14日(現地時間)、「ロイター通信」や「ブルームバーグ」など複数の海外メディアによると、米商務省は同日発表した規制改定を通じ、エヌビディアやAMDといった半導体メーカーが中国向けに先端AIプロセッサーを販売することを可能にした。
ただし条件は厳しい。中国向けの出荷量は米国内向け生産量の50%を超えてはならず、米国内で供給不足が生じていないことをメーカー側が証明する必要がある。さらに、中国向け出荷前には第三者機関による技術検証を受けることが義務付けられ、軍事転用を防ぐための厳格な「顧客確認(KYC)」手続きも求められる。
米国が輸出規制を一部緩和した背景には、中国の「技術自立」を抑制する狙いがある。ホワイトハウスのAI政策責任者であるデービッド・サックス氏は、華為技術(ファーウェイ)など中国系企業が研究開発(R&D)を通じて米国技術に追いつくのを防ぎ、米国製半導体への依存を維持させる戦略だと説明している。

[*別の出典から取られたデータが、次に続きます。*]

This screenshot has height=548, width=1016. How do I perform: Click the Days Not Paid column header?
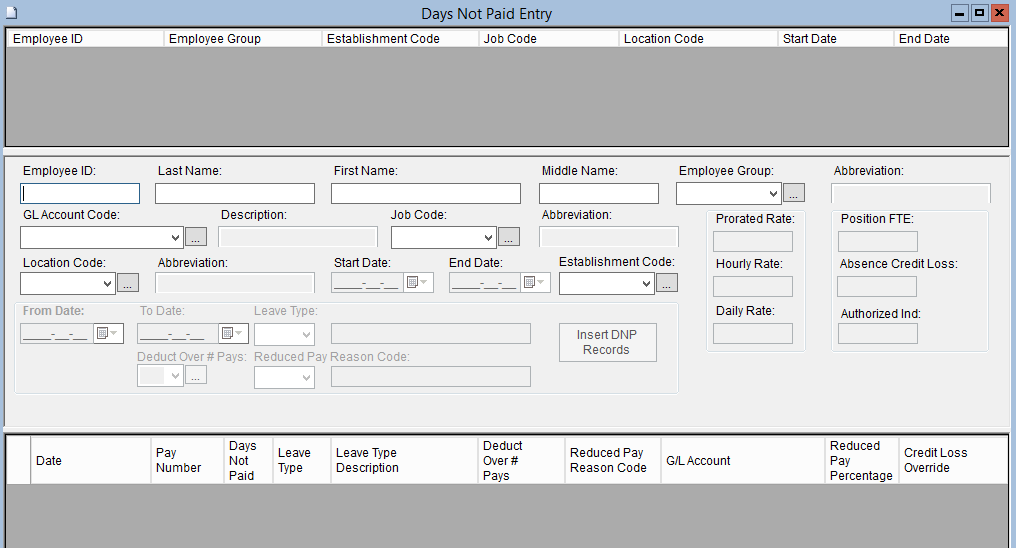(x=242, y=460)
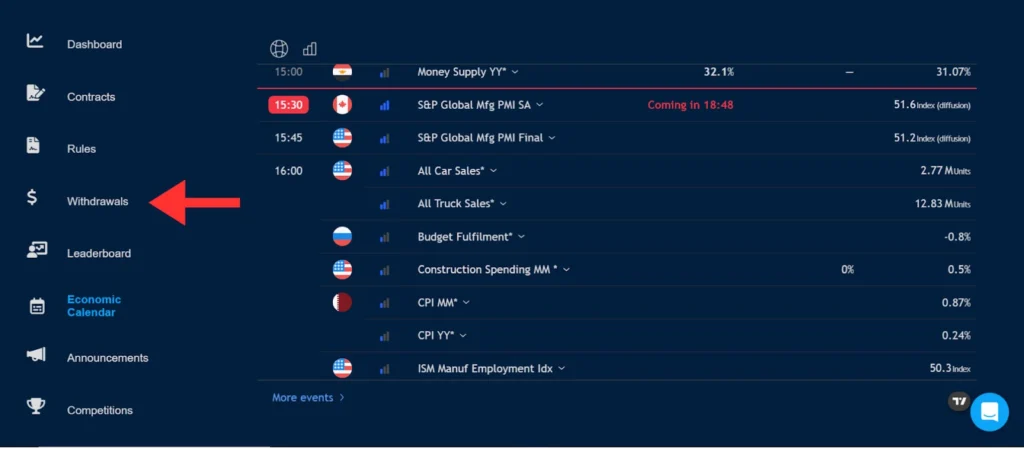1024x449 pixels.
Task: Expand the Money Supply YY event
Action: pos(468,72)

トランプ大統領も、販売額の25%を手数料として受け取る条件で今回の措置を承認した。
これに対し、中国政府は即座に対抗措置を講じた。海外メディアによると、中国当局は今週、国内のIT企業に対し、大学研究などの「特別な用途」を除き、H200の購入を控えるよう指針を示したという。アリババ集団やテンセントなど大手テック企業による大量購入を抑制し、国産半導体の使用を促す狙いとみられる。
現在、中国企業はすでにH200を200万個以上発注しており、1個当たり2万7,000ドル(約430万円)、総額は数百億ドル(数兆円規模)に達する。これはエヌビディアの現行在庫(約70万個)を大きく上回る水準だ。

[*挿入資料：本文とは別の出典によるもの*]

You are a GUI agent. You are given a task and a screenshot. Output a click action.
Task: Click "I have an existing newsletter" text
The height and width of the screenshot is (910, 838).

業界では、今回の米中双方の措置がどこまで実効性を持つのか疑問視する声もある。エヌビディアはすでに、H200を上回る性能を持つ次世代「ブラックウェル」シリーズを主力製品としており、H200は旧世代に位置付けられる。それでも、中国市場での需要は依然として旺盛だ。
ジェンスン・フアン最高経営責任者(CEO)は、米ラスベガスで開催された「CES 2026」で、「急増する需要に対応するため、H200の生産を拡大している」と述べており、米中規制の食い違いが半導体供給網に与える影響は今後も避けられないとの見方が強い。